**** Provided text

Flying home on a red-eye June 18, 2011, Jones anticipated a Father’s Day lunch with his children the next day. But there was no answer when he called his ex-wife’s home Sunday morning. She eventually dropped the children off for a visit that lasted just two hours before she picked them up again.

That Father’s Day lunch in 2011 was the last time he saw his daughter. A four-hour counselor-facilitated visit is the only time he’s seen his son since.

Jones believes his kids are experiencing parental alienation, which occurs when one parent tries to turn a child against the other parent through bad-mouthing, casting him or her in a negative light and making the child feel guilty for wanting to spend time with—or even loving—that parent. Jones says his ex-wife, Sharon, has turned his kids—Jeremy, 14, and Melissa, 16—against him to the point where they now want nothing to do with him.

[Editor’s note: In consideration of the children’s privacy, the real names of Dave Jones, his wife and his two children have not been used.]

A month after the abbreviated Father’s Day visit, Jones went to Sharon’s house to pick up the kids. She met him in the driveway and said she was not going to let the kids go with him. He said she then demanded to know who he went to Hawaii with. (Jones says he went to Hawaii on business the month before.) She then said the kids didn’t want to go with him because they were afraid of him. Exasperated, he asked what she thought he should do with the situation. She replied, “It really sucks to be you right now.”

********

Reproduce the passage on parental alienation word for word, starting with "Flying home on" and going on through "do with him.". None of the items have anything to do with the passage on parental alienation.

**** Material supplied

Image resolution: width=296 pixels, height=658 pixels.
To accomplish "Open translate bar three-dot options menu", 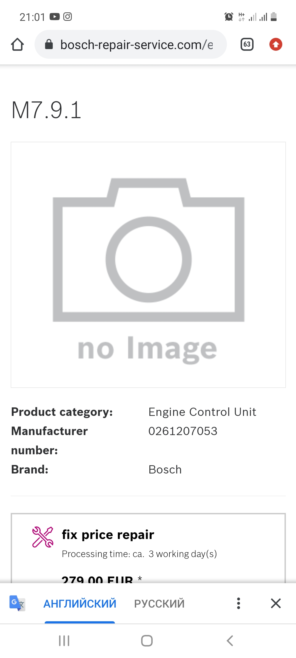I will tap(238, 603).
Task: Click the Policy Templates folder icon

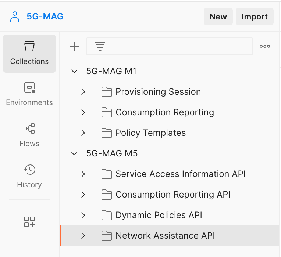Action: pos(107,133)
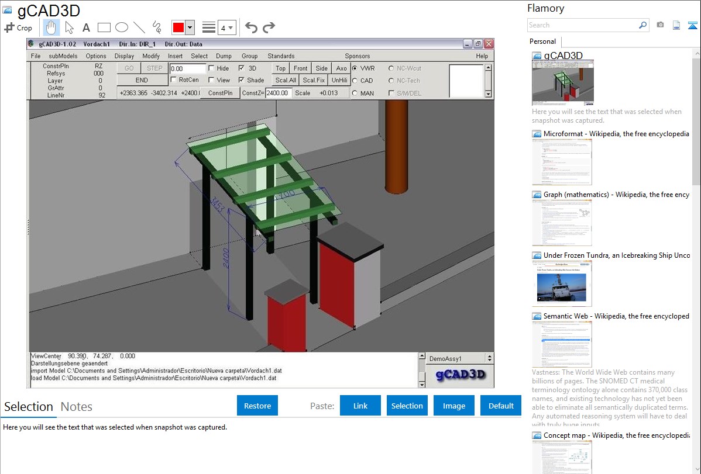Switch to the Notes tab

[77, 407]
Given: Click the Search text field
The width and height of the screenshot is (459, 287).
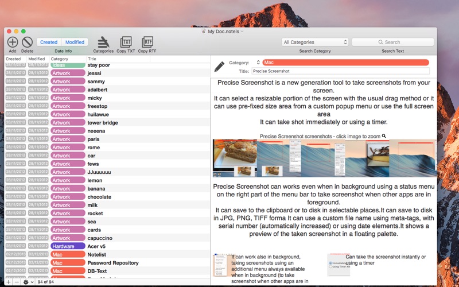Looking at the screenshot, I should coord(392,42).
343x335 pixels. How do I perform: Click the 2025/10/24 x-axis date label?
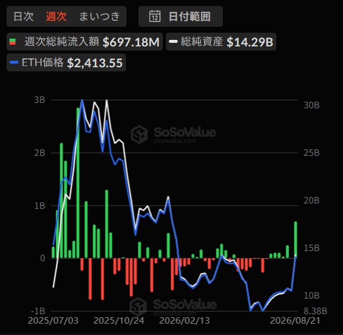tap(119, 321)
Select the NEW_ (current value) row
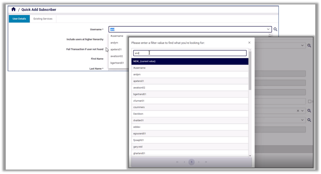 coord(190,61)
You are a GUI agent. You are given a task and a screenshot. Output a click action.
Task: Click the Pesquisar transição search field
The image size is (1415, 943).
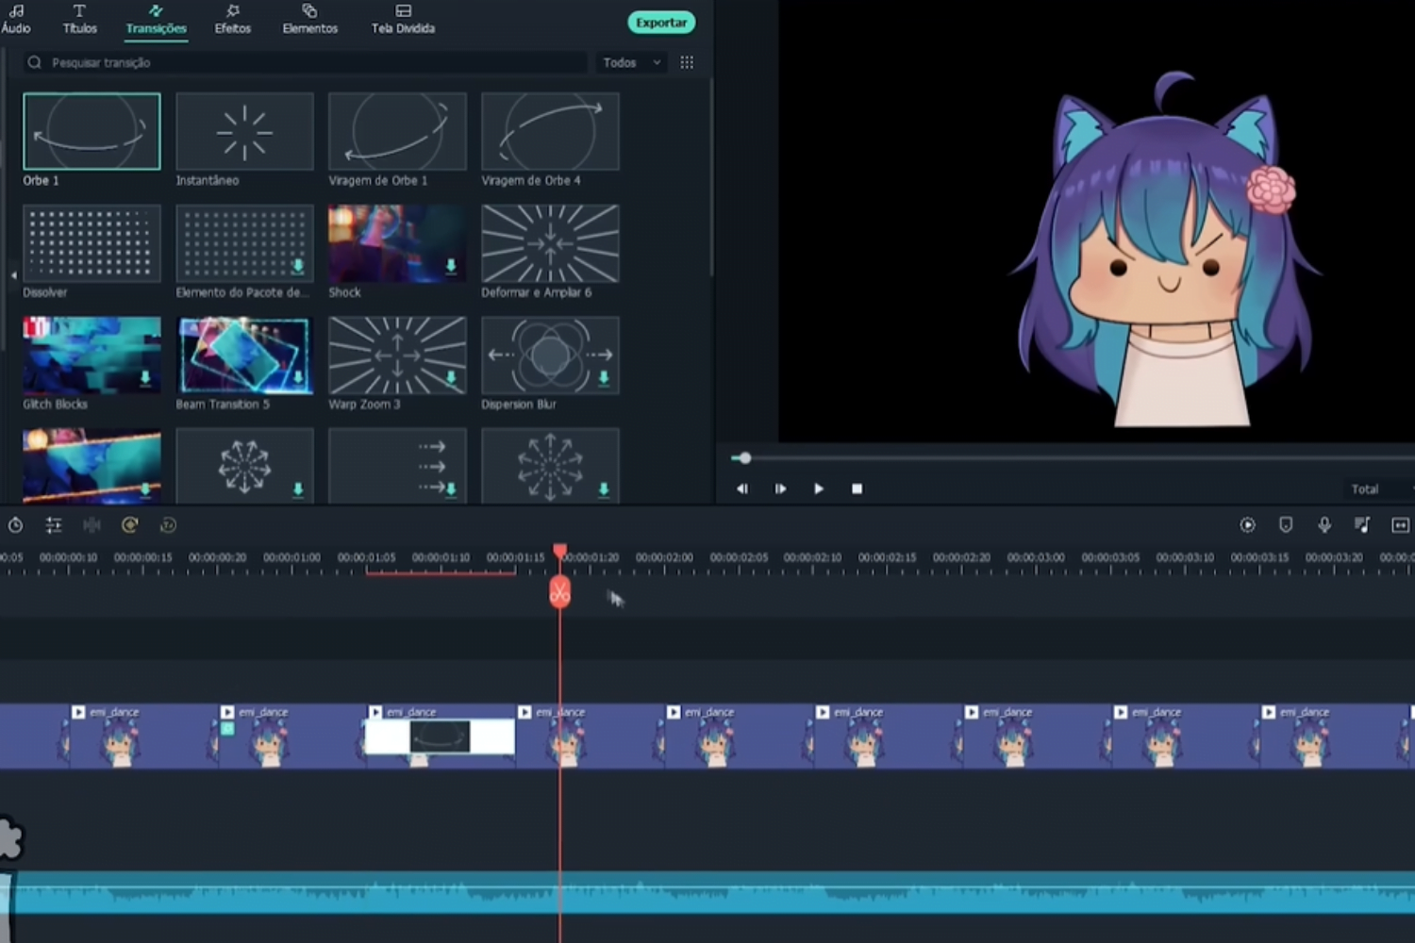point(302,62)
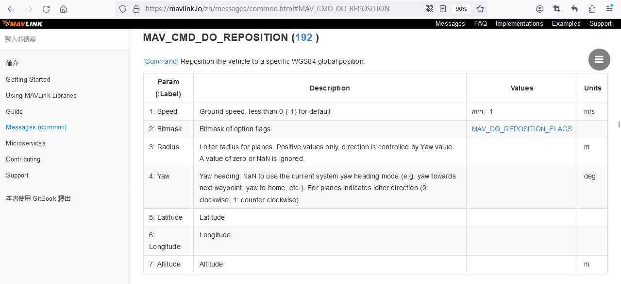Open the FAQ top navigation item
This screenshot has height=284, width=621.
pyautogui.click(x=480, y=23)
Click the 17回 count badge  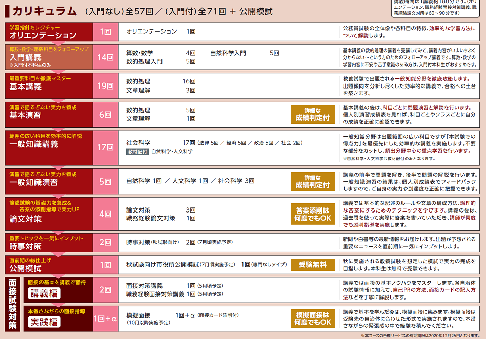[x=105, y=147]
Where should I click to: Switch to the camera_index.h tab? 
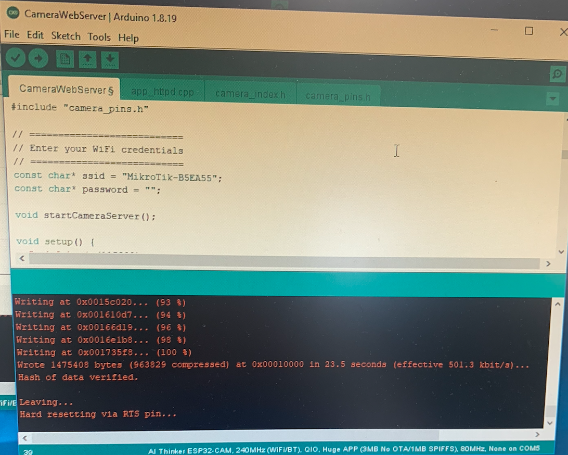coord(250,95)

********
**** Material supplied

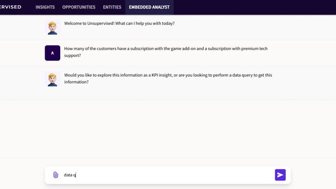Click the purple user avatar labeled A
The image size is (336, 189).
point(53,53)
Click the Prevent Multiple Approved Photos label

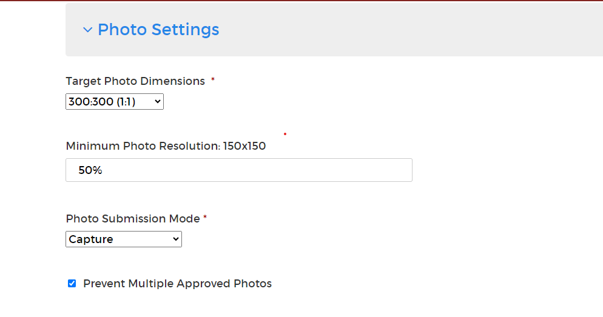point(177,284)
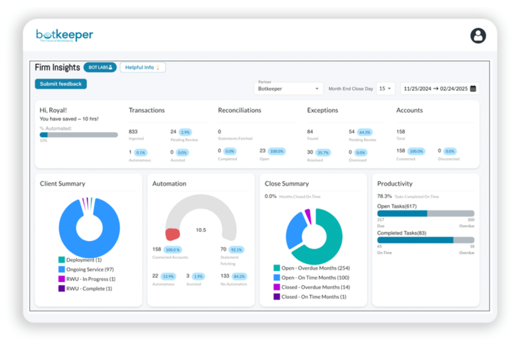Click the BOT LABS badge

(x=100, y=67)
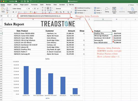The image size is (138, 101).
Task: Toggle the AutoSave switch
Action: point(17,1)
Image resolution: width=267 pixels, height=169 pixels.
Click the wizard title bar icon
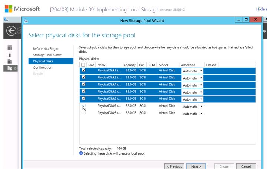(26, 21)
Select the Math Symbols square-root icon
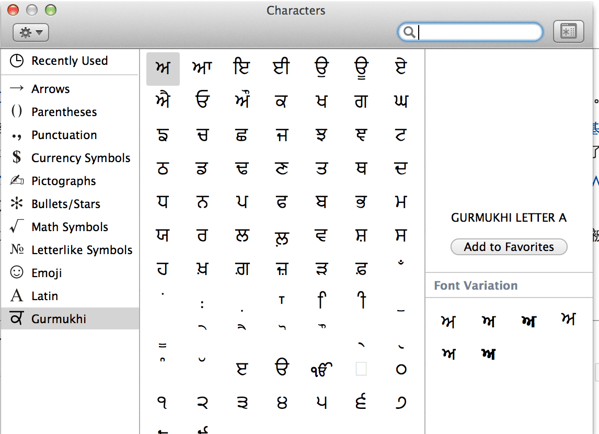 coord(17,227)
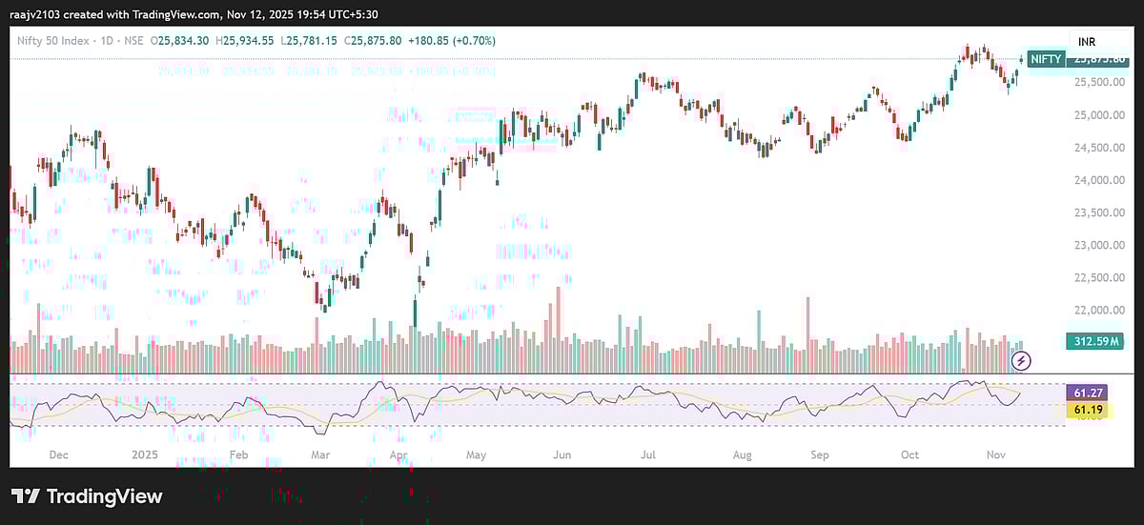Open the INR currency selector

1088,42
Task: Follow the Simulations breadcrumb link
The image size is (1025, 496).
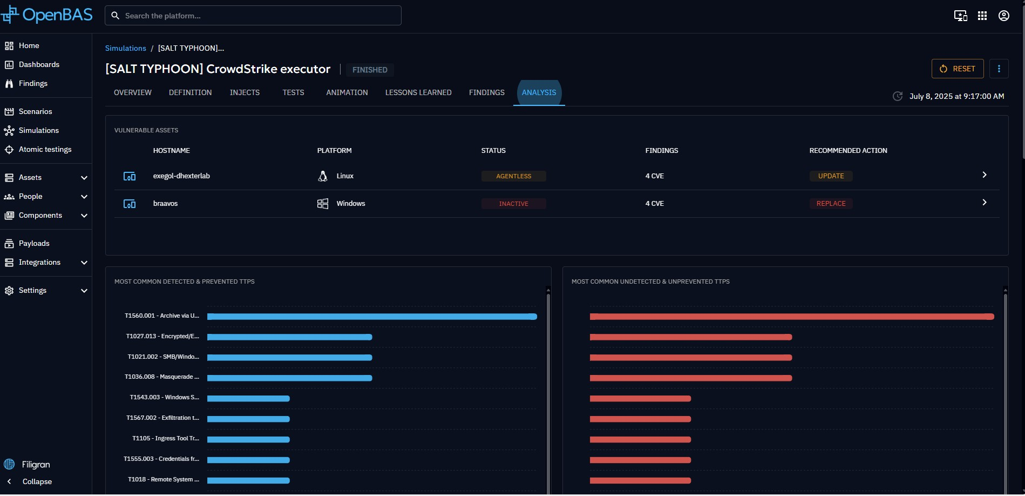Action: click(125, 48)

********

(Completed exercise):
Flying home on a red-eye June 18, 2011, Jones anticipated a Father’s Day lunch with his children the next day. But there was no answer when he called his ex-wife’s home Sunday morning. She eventually dropped the children off for a visit that lasted just two hours before she picked them up again.

That Father’s Day lunch in 2011 was the last time he saw his daughter. A four-hour counselor-facilitated visit is the only time he’s seen his son since.

Jones believes his kids are experiencing parental alienation, which occurs when one parent tries to turn a child against the other parent through bad-mouthing, casting him or her in a negative light and making the child feel guilty for wanting to spend time with—or even loving—that parent. Jones says his ex-wife, Sharon, has turned his kids—Jeremy, 14, and Melissa, 16—against him to the point where they now want nothing to do with him.